Cosa nasconde il codice dell’app Google
La scoperta nasce da un teardown sull’app Google in versione beta, nello specifico la 17.28.29.sa.arm64. Smontando il pacchetto è stato possibile attivare manualmente una funzione che al momento resta nascosta, riuscendo perfino a catturare i primi screenshot di come potrebbe presentarsi. E quello che emerge è interessante, anche se ancora parecchio acerbo.
In pratica, la nuova scheda video andrebbe ad affiancarsi a una scheda Home rivista, che continuerebbe a ospitare il feed Discover classico, quello a cui siamo già abituati. Nel codice la funzione porta un nome poco evocativo, VideoModeMinusone, che non racconta granché su come funzionerà davvero. Del resto la scheda, per ora, non è operativa: non si riesce a capire quali video verrebbero effettivamente proposti agli utenti.

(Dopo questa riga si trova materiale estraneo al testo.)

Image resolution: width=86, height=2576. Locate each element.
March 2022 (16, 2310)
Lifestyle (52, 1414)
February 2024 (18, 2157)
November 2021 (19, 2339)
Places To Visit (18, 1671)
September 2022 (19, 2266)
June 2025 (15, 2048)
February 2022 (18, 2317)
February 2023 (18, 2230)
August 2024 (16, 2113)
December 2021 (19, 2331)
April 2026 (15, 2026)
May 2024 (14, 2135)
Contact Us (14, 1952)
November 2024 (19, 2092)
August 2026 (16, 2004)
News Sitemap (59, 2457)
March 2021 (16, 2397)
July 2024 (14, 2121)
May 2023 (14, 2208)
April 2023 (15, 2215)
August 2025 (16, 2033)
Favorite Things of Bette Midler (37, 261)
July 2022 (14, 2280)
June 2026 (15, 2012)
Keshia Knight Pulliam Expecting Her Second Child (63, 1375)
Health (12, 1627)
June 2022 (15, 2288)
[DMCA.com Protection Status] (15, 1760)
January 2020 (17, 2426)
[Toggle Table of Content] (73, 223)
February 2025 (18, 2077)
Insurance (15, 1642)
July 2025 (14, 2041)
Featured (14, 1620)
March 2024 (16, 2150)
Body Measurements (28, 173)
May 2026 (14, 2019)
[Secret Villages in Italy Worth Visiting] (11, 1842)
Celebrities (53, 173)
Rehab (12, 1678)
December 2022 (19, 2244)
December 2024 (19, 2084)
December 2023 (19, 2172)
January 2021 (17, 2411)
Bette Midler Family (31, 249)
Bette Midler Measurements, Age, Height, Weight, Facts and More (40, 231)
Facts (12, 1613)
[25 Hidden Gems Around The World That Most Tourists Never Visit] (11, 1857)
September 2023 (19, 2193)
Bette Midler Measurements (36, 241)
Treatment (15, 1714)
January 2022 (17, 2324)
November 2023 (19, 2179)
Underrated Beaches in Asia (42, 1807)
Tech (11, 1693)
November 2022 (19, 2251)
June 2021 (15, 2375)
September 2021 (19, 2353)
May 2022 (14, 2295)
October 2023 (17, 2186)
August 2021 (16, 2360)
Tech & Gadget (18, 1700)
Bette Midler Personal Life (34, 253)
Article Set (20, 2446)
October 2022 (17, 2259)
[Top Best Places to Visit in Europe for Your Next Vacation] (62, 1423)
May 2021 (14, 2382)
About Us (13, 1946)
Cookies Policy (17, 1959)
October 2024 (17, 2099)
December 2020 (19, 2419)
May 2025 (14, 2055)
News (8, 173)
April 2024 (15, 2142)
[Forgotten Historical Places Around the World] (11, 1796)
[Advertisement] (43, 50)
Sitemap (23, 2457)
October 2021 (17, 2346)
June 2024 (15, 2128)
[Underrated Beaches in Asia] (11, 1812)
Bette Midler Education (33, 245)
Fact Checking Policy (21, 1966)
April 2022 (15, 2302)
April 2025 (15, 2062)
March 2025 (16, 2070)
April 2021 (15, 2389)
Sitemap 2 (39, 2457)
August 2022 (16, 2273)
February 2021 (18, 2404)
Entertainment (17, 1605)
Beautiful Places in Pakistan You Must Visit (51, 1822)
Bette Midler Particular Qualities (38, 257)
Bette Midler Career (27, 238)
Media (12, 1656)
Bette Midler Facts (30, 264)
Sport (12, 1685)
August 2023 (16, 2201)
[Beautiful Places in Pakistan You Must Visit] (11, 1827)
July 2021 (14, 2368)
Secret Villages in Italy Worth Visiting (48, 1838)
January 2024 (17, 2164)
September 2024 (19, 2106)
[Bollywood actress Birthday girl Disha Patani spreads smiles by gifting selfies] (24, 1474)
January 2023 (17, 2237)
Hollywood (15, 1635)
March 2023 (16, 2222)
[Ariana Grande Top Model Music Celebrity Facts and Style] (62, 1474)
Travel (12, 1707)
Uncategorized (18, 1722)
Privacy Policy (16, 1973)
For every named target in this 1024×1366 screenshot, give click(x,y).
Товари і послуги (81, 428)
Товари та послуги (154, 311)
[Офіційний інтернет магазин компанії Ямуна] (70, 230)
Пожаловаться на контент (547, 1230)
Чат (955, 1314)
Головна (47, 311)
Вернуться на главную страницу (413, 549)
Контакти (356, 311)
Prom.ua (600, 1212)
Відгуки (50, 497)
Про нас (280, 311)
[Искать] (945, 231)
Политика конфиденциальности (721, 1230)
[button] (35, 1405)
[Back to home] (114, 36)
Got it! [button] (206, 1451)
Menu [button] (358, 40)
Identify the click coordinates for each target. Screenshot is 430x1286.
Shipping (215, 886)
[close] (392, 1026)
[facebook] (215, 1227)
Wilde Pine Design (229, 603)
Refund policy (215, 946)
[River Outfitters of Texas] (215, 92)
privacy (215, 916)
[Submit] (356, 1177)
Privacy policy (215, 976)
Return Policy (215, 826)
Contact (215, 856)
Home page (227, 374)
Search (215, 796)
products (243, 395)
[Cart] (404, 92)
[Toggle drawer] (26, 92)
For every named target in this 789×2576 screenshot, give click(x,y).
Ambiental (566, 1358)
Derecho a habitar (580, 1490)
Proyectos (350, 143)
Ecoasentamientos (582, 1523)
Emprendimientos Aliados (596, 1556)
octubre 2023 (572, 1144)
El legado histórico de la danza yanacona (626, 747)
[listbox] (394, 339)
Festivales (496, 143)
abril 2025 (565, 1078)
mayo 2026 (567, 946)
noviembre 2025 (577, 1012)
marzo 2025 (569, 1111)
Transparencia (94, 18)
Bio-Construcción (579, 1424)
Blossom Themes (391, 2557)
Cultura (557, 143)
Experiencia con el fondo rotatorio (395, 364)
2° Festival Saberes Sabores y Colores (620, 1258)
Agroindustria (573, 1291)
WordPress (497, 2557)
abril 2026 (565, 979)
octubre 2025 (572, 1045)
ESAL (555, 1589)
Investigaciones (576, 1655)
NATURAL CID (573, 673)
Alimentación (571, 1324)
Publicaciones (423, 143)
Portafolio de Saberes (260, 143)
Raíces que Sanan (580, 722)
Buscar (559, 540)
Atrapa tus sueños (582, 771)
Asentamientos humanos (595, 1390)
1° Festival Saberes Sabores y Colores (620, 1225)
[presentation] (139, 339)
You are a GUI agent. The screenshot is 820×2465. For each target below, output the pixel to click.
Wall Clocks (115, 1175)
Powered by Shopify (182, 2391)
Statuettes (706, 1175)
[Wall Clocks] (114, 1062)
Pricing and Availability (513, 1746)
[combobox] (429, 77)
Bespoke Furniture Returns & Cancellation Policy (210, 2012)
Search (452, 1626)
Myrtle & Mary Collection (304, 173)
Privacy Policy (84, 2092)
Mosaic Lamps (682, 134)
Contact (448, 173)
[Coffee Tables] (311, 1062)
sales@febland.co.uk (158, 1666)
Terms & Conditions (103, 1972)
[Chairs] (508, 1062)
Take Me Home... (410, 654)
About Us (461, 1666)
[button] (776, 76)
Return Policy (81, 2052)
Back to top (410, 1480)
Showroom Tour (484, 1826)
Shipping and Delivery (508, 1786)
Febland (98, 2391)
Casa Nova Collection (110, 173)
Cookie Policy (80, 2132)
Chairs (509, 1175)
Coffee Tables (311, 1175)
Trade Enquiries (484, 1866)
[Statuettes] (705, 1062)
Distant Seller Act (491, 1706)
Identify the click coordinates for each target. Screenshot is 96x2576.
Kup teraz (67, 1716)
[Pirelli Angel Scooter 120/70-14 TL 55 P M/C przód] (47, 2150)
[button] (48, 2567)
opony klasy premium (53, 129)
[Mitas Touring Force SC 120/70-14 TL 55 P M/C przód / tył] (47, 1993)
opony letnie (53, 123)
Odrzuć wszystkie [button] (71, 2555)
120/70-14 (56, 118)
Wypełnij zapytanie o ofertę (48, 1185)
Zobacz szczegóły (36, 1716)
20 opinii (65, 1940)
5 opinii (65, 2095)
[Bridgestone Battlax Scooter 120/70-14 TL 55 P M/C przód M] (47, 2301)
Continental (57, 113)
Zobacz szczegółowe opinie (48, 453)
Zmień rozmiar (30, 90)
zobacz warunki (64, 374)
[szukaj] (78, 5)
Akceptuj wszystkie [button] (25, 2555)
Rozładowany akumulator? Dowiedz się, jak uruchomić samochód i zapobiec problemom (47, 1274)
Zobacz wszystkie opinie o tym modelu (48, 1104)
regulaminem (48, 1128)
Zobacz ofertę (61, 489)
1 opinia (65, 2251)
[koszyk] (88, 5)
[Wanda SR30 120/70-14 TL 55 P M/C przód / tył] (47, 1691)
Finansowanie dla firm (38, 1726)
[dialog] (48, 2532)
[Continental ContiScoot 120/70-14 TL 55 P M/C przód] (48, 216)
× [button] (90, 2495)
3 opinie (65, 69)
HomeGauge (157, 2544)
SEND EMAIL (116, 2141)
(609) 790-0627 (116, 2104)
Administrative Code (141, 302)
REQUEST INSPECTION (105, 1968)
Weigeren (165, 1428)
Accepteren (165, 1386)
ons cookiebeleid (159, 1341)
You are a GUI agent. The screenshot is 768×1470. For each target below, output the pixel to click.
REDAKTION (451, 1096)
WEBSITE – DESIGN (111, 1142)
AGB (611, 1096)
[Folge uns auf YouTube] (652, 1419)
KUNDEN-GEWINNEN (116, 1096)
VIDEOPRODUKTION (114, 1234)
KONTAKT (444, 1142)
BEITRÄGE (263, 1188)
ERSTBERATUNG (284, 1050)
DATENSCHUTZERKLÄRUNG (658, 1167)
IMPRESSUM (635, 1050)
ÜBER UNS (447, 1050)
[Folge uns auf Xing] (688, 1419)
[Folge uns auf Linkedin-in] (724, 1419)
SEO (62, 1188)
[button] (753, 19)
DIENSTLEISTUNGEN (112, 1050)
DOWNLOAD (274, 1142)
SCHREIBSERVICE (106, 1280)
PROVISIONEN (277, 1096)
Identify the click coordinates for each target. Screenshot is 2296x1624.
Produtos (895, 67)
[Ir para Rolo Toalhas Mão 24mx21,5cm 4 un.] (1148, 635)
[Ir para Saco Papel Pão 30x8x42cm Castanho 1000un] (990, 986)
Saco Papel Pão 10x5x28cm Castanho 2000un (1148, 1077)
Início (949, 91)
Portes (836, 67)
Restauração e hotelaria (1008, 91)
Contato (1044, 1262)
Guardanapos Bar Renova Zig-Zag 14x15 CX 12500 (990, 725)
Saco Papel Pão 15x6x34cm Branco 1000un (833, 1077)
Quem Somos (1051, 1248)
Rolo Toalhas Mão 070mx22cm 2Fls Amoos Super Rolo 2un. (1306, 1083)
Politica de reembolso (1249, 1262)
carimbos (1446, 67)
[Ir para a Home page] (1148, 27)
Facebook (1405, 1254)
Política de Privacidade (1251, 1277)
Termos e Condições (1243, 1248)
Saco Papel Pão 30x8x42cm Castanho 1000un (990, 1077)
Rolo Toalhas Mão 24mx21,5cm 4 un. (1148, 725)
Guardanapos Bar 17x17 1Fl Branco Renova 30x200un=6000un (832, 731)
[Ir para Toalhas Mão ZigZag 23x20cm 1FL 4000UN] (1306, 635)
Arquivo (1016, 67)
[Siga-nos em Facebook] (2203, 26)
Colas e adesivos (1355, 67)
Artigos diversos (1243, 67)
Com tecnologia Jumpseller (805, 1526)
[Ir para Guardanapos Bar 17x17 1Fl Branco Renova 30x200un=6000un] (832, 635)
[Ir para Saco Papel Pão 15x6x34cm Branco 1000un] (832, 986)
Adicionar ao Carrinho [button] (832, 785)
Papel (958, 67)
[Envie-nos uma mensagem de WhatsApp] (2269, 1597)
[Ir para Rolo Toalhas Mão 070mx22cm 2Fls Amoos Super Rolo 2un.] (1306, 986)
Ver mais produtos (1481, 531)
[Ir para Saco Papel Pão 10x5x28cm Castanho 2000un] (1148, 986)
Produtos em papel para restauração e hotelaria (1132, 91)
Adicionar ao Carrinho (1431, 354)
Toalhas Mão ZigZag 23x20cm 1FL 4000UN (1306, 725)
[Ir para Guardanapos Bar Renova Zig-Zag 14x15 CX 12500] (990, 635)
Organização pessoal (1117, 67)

L’ipotesi più sensata è che Google peschi dai video consigliati di YouTube, che già oggi spuntano in forma ridotta dentro Discover. Ma non è detto. Potrebbero comparire anche contenuti provenienti da altre piattaforme, e su questo punto al momento non ci sono conferme di alcun tipo.
Una strategia che punta tutto sui contenuti video
Vale la pena ricordare che Mountain View si sta muovendo da tempo su più fronti per spingere i video dentro le sue varie superfici. Una scheda molto simile era già stata individuata all’interno della stessa app Google, posizionata accanto alle tab dedicate a home, ricerca e attività. Segno che l’idea non è nata ieri e che, anzi, viene portata avanti con una certa insistenza.
Tutto sembra puntare nella stessa direzione. Il Custom Feed di YouTube e le novità collegate all’intelligenza artificiale sulla piattaforma vanno esattamente da quella parte: contenuti sempre più cuciti addosso agli utenti e, di conseguenza, sempre più difficili da mollare una volta iniziato lo scrolling. La logica è quella di trattenere le persone il più a lungo possibile, e i video sono lo strumento perfetto per riuscirci.
C’è però una riserva da mettere in chiaro, come capita ogni volta che si parla di teardown. Il fatto che una funzione esista già nel codice non significa affatto che arriverà davvero nella versione pubblica dell’app. Le strade possibili sono diverse: potrebbe venire abbandonata in corsa, stravolta rispetto a come appare adesso, oppure parcheggiata in un cassetto per mesi senza che nessuno ne sappia più nulla.